For microfossils, the optimal Z-stack configuration depends on the depth of individual microfossils and how they are distributed along the Z-axis. For some slides in the DPC, the sample concentrate was first mixed with the mounting medium, then placed on the slide, causing the specimens to be dispersed along the Z-axis. For these slides, a Z-stack of 25–31 layers at 1 µm intervals has proven effective in capturing not only the three-dimensional structure of individual pollen grains but also most of the grains on the slide (Table 1). For other slides in which all specimens are in a similar Z-plane because the concentrate was dried onto the underside of the cover slip before mounting, a Z-stack comprising 15–21 layers at 1 µm intervals may be sufficient to capture the full depth of the material along the Z-axis. Previous studies have used different settings to scan microscope slides.
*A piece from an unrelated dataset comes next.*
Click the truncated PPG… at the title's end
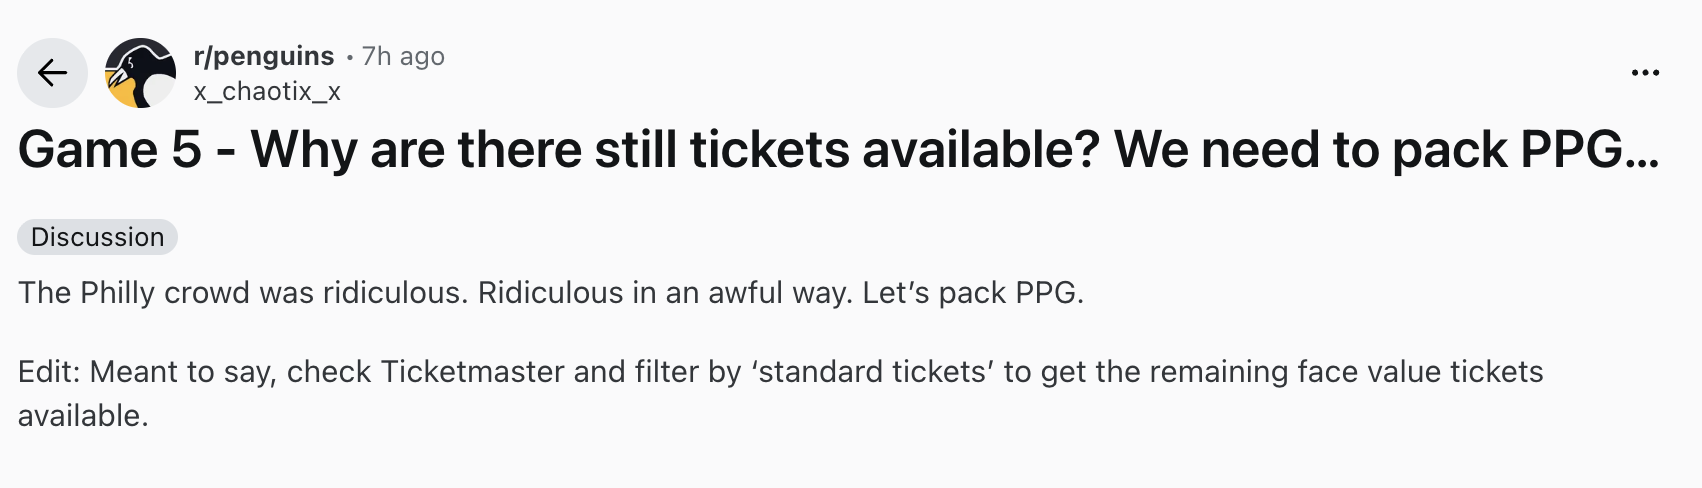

In Punyasena et al. [23], for example, they scanned 150 modern pollen slides from Barro Colorado Island (BCI), Panama, using a Z-stack of 41 layers at 1 µm. This was one of the first studies using slide scanners for tropical palynological samples, characterized by the high abundance and diversity of pollen grains. Feng et al. [25] scanned Z-stacks of seven to nine layers at 3–4 µm intervals in a project involving 19 pollen slides from the Holocene of Ecuador. Here, the authors were interested in using AI models for pollen identification, in which fewer focal planes are sufficient for training the models. For digitization of microfossils from NHC that will serve as digital surrogates of physical specimens, we recommend spacing between layers of 1µ, and between 21–30 layers, depending on the type of microfossils and the distribution of the fossils in the Z-space.

For larger specimens (>0.5 µm), the number of z-stack layers varies with the size of the specimen (Table 1). Most samples of leaf cuticles, wood and fungi sections, and coal ball peels were scanned with three to five planes spaced three to five µm apart on the Z-axis; this produced focused images in spite of undulations in the specimens. We varied the number of focal plane layers from 31 to 81 for various fleas, beetles, and ostracods according to the depth of the specimens. The intervals between layers also varied among specimens, with 3–4 µm intervals capturing enough morphological detail for different body parts of insects, while for ostracods and smaller insects, such as white flies, 2 µm intervals between layers captured morphological details in better focus (Table 1).

Timing of scanning

The scanning times reported in Table 1 include focusing, scanning, and file writing. The duration of each of these processes is recorded in the final NDPI file. Focusing time is the period during which the NZ reviews each focal point to locate the material to be scanned and to define the middle focal plane (Fig 3C). This time depends on the total number of focal points per slide (Fig 3B). Scanning time corresponds to the time the NZ spends scanning a single slide and depends on the selected scan area and the number of focal planes (Figs 2, 3). Writing time refers to the period during which the software generates the final NDPI file.

Manual operation of the NZ, which includes loading and unloading slides, setting the scanning profile, and replacing slides, requires approximately 5–20 minutes. However, as mentioned in the Scanning settings section, once the settings for the first slide are finalized, scanning can begin while the parameters of the remaining slides are reviewed and adjusted. Therefore, this manual effort does not delay the scanning process, as it can be performed in parallel with scanning.

Management of NDPI files

Image format for long-term data preservation.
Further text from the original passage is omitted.